DIRECTIONS: Your reply should hold only the lines from the records below where "ЛИПТЪН" occurs.

[Collected data entries]
* * * * * * *

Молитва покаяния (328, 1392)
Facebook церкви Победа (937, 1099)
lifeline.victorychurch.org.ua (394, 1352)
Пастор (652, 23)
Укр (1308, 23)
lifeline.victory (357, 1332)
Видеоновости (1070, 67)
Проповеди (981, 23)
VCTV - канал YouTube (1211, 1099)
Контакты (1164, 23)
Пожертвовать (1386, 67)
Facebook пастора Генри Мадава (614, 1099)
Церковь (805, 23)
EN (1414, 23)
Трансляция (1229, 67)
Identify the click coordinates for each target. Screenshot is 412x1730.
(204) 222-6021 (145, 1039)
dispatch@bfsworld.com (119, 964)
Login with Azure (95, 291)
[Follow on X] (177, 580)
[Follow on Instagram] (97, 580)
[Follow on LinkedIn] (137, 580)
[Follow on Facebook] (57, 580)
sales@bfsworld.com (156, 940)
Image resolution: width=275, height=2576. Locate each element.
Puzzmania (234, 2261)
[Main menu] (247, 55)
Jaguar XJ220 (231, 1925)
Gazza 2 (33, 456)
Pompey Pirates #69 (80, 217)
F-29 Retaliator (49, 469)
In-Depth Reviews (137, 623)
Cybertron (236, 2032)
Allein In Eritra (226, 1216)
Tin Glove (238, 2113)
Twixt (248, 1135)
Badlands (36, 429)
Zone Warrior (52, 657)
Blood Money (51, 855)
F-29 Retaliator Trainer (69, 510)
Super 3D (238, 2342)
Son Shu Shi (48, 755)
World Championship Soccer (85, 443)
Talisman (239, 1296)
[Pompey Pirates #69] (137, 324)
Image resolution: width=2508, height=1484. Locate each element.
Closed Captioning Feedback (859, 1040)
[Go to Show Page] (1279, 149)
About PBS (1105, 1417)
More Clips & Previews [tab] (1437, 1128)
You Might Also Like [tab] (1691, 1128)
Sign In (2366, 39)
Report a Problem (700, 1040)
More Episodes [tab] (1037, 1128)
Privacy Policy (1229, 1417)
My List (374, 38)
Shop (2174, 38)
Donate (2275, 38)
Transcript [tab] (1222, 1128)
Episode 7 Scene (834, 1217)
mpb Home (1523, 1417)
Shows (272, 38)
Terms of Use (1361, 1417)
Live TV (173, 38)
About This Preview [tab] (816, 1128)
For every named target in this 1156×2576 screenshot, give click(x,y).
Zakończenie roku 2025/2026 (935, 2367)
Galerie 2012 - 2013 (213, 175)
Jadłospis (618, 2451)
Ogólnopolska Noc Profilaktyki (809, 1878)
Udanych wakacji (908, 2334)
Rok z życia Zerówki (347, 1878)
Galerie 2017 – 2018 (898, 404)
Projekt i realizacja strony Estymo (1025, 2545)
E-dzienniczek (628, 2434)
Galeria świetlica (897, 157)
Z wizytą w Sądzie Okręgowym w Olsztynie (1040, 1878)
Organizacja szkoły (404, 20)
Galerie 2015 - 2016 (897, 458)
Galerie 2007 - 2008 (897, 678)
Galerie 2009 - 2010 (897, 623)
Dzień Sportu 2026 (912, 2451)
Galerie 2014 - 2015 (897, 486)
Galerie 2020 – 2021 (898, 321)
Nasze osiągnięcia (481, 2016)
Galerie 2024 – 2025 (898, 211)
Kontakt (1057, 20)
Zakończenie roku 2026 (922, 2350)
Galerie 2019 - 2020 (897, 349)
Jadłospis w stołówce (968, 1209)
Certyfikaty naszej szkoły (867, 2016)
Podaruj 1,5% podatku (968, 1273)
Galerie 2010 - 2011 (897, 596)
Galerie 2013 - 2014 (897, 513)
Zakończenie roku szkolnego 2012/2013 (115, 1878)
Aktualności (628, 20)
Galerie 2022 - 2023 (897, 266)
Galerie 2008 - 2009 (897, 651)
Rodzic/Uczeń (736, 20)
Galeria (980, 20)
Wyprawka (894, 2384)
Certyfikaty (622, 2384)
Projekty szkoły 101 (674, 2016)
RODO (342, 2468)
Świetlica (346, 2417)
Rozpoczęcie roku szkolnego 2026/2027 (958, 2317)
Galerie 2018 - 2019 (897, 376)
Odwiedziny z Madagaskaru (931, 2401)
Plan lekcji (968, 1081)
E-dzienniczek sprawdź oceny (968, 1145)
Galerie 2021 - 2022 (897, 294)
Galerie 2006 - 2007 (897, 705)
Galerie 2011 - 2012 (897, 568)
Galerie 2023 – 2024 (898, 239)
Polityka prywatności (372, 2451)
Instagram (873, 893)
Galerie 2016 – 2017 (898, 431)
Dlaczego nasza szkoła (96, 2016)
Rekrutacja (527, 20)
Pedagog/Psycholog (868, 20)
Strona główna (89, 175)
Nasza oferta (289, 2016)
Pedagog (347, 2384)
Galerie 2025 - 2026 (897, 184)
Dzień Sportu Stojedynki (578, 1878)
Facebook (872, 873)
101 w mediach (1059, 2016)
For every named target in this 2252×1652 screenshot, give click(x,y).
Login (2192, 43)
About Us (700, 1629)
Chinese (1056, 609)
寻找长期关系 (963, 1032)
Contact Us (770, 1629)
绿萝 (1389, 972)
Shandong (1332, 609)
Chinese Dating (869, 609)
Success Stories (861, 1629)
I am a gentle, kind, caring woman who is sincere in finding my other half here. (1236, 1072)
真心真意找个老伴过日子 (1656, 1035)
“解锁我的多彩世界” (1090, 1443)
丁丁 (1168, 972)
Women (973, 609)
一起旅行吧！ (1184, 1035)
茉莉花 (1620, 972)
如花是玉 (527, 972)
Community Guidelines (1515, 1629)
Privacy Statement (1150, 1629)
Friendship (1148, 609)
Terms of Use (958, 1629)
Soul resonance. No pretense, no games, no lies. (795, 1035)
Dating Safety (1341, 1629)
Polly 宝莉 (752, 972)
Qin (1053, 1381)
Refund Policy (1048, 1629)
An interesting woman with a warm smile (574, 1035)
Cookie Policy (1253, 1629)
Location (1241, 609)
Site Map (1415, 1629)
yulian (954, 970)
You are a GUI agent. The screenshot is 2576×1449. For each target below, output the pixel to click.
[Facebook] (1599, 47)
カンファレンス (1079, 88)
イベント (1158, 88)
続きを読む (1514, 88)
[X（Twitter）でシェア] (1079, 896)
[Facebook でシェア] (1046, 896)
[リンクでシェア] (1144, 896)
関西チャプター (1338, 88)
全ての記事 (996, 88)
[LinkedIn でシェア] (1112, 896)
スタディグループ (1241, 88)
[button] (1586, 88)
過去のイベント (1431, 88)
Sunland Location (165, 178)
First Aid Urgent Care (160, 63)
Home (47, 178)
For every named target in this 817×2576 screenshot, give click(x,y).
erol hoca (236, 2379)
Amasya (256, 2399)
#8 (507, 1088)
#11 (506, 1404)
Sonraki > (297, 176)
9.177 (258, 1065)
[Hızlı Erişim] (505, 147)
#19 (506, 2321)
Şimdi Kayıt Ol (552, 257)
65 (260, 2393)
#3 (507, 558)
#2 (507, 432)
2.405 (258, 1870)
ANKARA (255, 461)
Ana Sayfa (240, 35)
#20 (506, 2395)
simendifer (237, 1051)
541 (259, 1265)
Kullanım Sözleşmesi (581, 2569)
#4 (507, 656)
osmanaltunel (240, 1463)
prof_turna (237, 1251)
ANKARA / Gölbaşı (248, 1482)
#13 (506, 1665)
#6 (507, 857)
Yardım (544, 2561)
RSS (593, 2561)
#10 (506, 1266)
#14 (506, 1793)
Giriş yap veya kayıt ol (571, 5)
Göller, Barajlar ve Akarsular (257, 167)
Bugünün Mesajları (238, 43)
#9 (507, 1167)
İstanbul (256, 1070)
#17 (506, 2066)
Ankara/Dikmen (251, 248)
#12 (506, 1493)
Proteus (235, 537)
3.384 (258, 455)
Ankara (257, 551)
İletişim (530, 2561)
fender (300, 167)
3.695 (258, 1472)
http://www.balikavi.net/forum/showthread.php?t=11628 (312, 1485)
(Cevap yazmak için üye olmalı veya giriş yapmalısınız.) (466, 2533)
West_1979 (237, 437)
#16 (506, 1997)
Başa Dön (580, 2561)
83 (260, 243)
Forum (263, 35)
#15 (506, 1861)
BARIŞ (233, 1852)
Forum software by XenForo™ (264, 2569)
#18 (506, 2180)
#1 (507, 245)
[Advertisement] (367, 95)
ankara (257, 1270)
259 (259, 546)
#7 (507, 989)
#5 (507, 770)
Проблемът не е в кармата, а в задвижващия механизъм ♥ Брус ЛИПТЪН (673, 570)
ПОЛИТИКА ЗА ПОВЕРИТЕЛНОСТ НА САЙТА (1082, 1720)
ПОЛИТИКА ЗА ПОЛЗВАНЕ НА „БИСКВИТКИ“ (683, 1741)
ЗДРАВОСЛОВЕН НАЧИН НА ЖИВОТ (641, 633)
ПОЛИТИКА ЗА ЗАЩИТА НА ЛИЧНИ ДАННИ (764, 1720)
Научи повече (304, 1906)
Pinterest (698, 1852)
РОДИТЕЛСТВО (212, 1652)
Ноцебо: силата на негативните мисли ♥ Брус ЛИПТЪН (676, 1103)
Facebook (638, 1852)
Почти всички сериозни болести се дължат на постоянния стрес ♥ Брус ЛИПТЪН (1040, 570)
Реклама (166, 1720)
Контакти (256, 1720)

* * * * * * *

SOLUTION:
Проблемът не е в кармата, а в задвижващия механизъм ♥ Брус ЛИПТЪН (673, 570)
Ноцебо: силата на негативните мисли ♥ Брус ЛИПТЪН (676, 1103)
Почти всички сериозни болести се дължат на постоянния стрес ♥ Брус ЛИПТЪН (1040, 570)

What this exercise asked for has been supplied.